[Your objective]:
Your task is to retype each line of the data below exactly.

● ● ● ● ●

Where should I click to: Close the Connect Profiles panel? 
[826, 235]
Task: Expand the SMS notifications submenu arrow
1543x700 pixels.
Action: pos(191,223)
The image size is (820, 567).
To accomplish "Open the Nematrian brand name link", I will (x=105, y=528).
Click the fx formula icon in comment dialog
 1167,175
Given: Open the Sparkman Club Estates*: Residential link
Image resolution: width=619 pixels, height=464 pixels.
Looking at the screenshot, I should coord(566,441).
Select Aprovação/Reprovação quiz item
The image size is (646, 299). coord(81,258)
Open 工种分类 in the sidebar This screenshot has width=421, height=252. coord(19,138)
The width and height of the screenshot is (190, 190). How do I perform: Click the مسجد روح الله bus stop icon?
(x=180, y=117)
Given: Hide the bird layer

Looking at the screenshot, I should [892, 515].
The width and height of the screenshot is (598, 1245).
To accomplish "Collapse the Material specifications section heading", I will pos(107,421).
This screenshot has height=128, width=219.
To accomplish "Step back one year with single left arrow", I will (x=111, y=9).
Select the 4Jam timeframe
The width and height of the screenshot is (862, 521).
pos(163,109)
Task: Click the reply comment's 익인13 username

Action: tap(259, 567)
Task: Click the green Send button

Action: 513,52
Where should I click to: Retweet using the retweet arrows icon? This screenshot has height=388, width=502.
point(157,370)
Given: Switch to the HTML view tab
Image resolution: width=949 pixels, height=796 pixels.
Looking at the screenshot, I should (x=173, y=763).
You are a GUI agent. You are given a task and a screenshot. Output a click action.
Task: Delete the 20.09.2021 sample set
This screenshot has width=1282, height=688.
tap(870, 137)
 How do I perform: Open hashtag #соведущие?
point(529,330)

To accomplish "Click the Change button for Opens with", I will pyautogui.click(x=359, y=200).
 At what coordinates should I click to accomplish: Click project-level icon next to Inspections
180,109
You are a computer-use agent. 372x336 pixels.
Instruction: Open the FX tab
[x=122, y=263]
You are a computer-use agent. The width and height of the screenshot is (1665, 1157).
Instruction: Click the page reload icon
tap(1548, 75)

● ● ● ● ●

[Solution below]:
Where should I click to: Close the Connect Profiles panel? 
[826, 235]
Task: Expand the SMS notifications submenu arrow
1543x700 pixels.
Action: pos(191,223)
The image size is (820, 567).
To accomplish "Open the Nematrian brand name link", I will (x=105, y=528).
Click the fx formula icon in comment dialog
 1167,175
Given: Open the Sparkman Club Estates*: Residential link
Image resolution: width=619 pixels, height=464 pixels.
Looking at the screenshot, I should coord(566,441).
Select Aprovação/Reprovação quiz item
The image size is (646, 299). coord(81,258)
Open 工种分类 in the sidebar This screenshot has width=421, height=252. coord(19,138)
The width and height of the screenshot is (190, 190). How do I perform: Click the مسجد روح الله bus stop icon?
(x=180, y=117)
Given: Hide the bird layer

Looking at the screenshot, I should [892, 515].
The width and height of the screenshot is (598, 1245).
To accomplish "Collapse the Material specifications section heading", I will pos(107,421).
This screenshot has height=128, width=219.
To accomplish "Step back one year with single left arrow", I will (x=111, y=9).
Select the 4Jam timeframe
The width and height of the screenshot is (862, 521).
pos(163,109)
Task: Click the reply comment's 익인13 username

Action: tap(259, 567)
Task: Click the green Send button

Action: 513,52
Where should I click to: Retweet using the retweet arrows icon? This screenshot has height=388, width=502.
point(157,370)
Given: Switch to the HTML view tab
Image resolution: width=949 pixels, height=796 pixels.
Looking at the screenshot, I should (x=173, y=763).
You are a GUI agent. You are given a task and a screenshot. Output a click action.
Task: Delete the 20.09.2021 sample set
This screenshot has width=1282, height=688.
tap(870, 137)
 How do I perform: Open hashtag #соведущие?
point(529,330)

To accomplish "Click the Change button for Opens with", I will pyautogui.click(x=359, y=200).
 At what coordinates should I click to accomplish: Click project-level icon next to Inspections
180,109
You are a computer-use agent. 372x336 pixels.
Instruction: Open the FX tab
[x=122, y=263]
You are a computer-use agent. The width and height of the screenshot is (1665, 1157).
Instruction: Click the page reload icon
tap(1548, 75)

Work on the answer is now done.